The growing focus on cellular senescence as a contributing cause of aging has identified senescent cells as important agents in a range of conditions, age-related and otherwise. Interestingly, the pathology of both type 1 and type 2 diabetes appears to be mediated by senescent beta cells in the pancreas. Clearing senescent cells has been shown to be beneficial in animal models of these conditions, but it remains to be seen as to whether human patients will benefit. There are many conditions that might be treated with senolytic therapies to selectively destroy senescent cells, and only so many research groups and companies working in the space. Only a small number of age-related conditions are presently targeted by trials and programs of development, and forms of diabetes are not even close to the top of the much longer list awaiting attention.
Cellular senescence is a response to a wide variety of stressors, including DNA damage, oncogene activation and physiologic aging, and pathologically accelerated senescence contributes to human disease, including diabetes mellitus. Indeed, recent work in this field has demonstrated a role for pancreatic β-cell senescence in the pathogenesis of Type 1 Diabetes, Type 2 Diabetes and monogenic diabetes.
Small molecule or genetic targeting of senescent β-cells has shown promise as a novel therapeutic approach for preventing and treating diabetes. Despite these advances, major questions remain around the molecular mechanisms driving senescence in the β-cell, identification of molecular markers that distinguish senescent from non-senescent β-cell subpopulations, and translation of proof-of-concept therapies into novel treatments for diabetes in humans.
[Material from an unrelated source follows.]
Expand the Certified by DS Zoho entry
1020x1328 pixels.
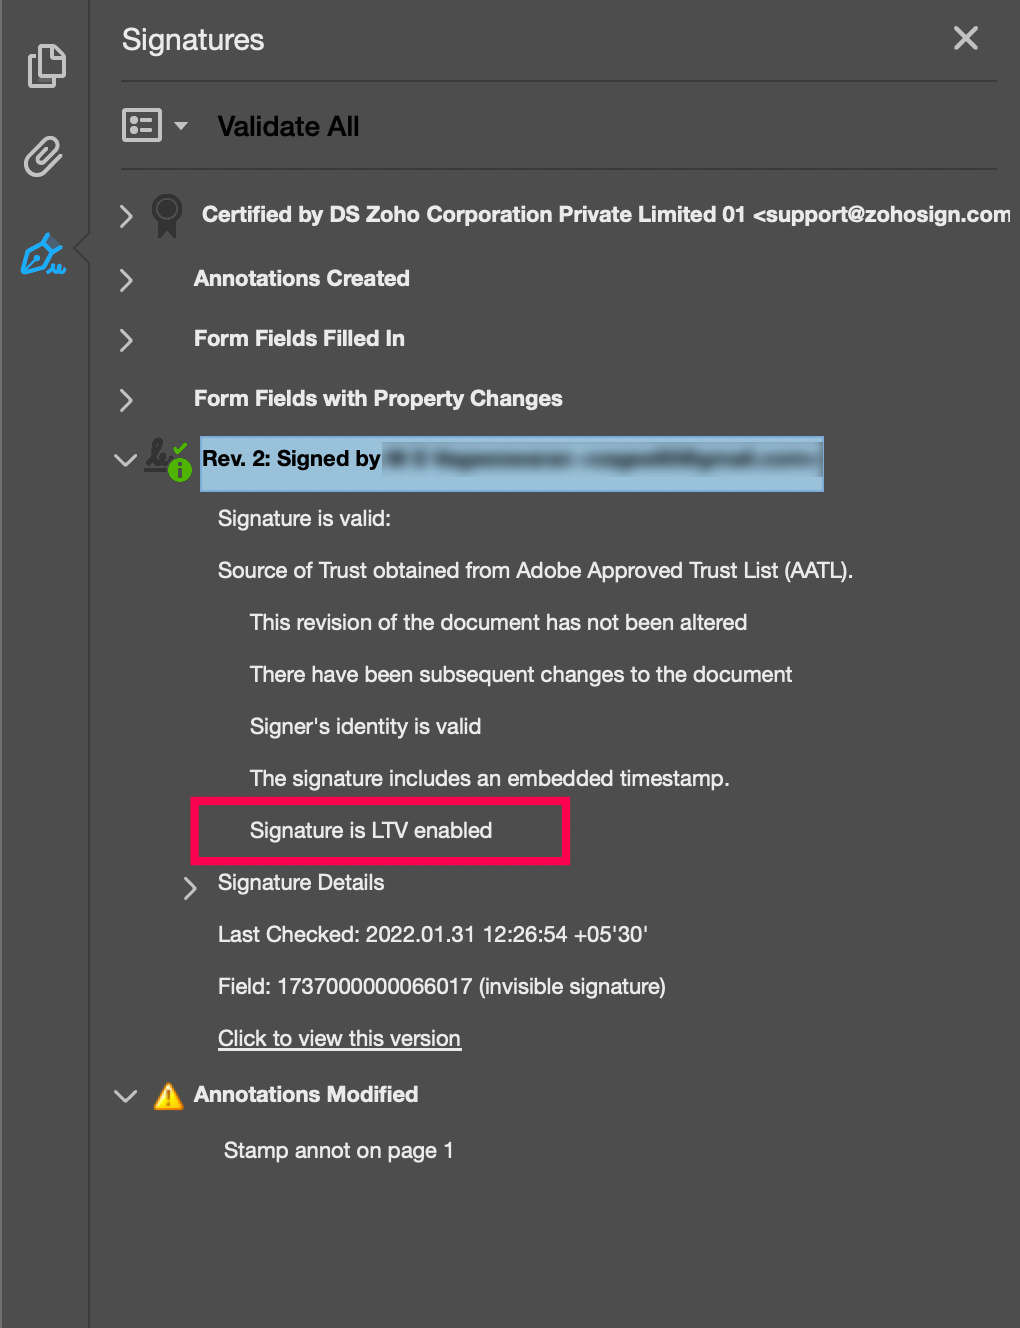[126, 216]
Here, we summarize the current state of the field of β-cell senescence, highlighting insights from mouse models as well as studies on human islets and β-cells. We identify markers that have been used to detect β-cell senescence to unify future research efforts in this field. We discuss emerging concepts of the natural history of senescence in β-cells, heterogeneity of senescent β-cells subpopulations, role of sex differences in senescent responses, and the consequences of senescence on integrated islet function and microenvironment. As a young and developing field, there remain many open research questions which need to be addressed to move senescence-targeted approaches towards clinical investigation.